Purpose I was working on Poisson today and I could not help but wonder at the things that I do not know anything absolutely. Some of the basic things I did not have a clue about.

After living for 33 years, I was completely ignorant about so many things that I am embarassed. What was I doing all these years ? Did I do anything worthwhile in my life..

Ok, tossing these philosophical questions aside, here are some of the learnings - Probability Generation Function. This is a succinct way of representing the entire discrete prob function in one specific way. - Mean and Variance for a poisson are same . However in reality, it usually never is the case. - A month ago if anyone would have asked me to prove that in the limit, you can approximate binomial with poisson, I would have failed big time. Today I learnt that using a simple recursive relation, you can prove it - for K > Lambda and K>1 , the probs go up and then go down peaking at K - for Lambda < 1 , the probs show a decreasing tendency - When you build a poisson regression model, the issues of heteroscedasticity becomes very very important. This issue of heteroscedasticity can be handled with dispersion function. This dispersion function gives no reduction in the estimate values but gives a redution in the standard errors associated with the estimates.

[Item coordinate data]
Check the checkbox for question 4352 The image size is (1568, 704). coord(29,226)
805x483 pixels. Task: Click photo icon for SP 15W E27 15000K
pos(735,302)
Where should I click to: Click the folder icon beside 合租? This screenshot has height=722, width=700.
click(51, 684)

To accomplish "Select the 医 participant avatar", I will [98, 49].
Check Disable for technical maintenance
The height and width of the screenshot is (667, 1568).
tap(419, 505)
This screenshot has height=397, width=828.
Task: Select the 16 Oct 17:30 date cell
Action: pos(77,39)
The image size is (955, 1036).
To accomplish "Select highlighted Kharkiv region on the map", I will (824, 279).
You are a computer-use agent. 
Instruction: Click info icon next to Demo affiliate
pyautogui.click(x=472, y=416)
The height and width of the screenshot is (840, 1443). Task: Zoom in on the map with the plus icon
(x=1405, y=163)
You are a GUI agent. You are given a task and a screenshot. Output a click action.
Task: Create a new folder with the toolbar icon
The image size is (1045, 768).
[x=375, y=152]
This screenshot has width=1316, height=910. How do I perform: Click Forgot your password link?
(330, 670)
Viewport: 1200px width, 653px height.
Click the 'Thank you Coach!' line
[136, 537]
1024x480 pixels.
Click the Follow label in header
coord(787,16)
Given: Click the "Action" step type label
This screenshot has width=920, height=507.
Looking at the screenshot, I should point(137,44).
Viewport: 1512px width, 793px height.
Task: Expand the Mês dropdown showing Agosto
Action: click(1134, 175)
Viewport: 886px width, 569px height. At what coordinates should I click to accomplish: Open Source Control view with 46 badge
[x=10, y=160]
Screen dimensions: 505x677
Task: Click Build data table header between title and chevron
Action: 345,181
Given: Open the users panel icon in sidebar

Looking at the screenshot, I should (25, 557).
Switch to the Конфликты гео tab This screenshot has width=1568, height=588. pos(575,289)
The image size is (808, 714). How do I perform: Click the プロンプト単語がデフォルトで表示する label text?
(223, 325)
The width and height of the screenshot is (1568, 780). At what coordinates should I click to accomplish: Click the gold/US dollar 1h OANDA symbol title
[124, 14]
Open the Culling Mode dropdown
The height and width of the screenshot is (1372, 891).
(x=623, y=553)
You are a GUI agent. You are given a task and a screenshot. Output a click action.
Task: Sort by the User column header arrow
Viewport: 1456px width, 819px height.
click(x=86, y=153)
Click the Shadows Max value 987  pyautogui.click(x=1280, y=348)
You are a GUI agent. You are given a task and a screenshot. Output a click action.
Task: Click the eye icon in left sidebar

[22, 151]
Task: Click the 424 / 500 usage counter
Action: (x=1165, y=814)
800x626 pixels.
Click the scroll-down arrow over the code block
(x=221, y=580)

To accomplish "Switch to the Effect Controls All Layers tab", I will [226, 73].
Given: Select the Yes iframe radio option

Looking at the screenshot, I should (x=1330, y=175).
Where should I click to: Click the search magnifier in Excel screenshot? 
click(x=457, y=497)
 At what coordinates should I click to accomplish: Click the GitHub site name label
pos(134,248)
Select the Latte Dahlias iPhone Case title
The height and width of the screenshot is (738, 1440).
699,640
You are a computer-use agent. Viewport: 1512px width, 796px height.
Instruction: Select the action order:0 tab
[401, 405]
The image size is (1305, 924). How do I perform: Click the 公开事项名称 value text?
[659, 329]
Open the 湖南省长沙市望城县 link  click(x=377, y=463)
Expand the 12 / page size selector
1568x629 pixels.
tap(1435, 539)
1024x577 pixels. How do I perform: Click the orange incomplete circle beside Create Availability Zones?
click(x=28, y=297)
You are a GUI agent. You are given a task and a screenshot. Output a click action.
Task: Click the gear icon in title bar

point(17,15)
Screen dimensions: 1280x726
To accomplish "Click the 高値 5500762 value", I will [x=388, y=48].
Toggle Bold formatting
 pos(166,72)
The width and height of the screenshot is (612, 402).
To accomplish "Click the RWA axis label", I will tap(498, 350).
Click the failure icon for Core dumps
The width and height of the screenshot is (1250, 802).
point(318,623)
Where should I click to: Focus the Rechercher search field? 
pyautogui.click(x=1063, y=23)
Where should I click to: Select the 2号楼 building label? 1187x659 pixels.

WORK TO COMPLETE
[A] According to the post on Poisson, what can be used to handle heteroscedasticity in a Poisson regression model?
[B] Quote the part of the records that opens with the line containing "Where should I click to: Click the folder" and closes with the line containing "click(51, 684)", including both of those lines.

TASK-BY-TASK ANSWERS
[A] A dispersion function.

[B]
Where should I click to: Click the folder icon beside 合租? This screenshot has height=722, width=700.
click(51, 684)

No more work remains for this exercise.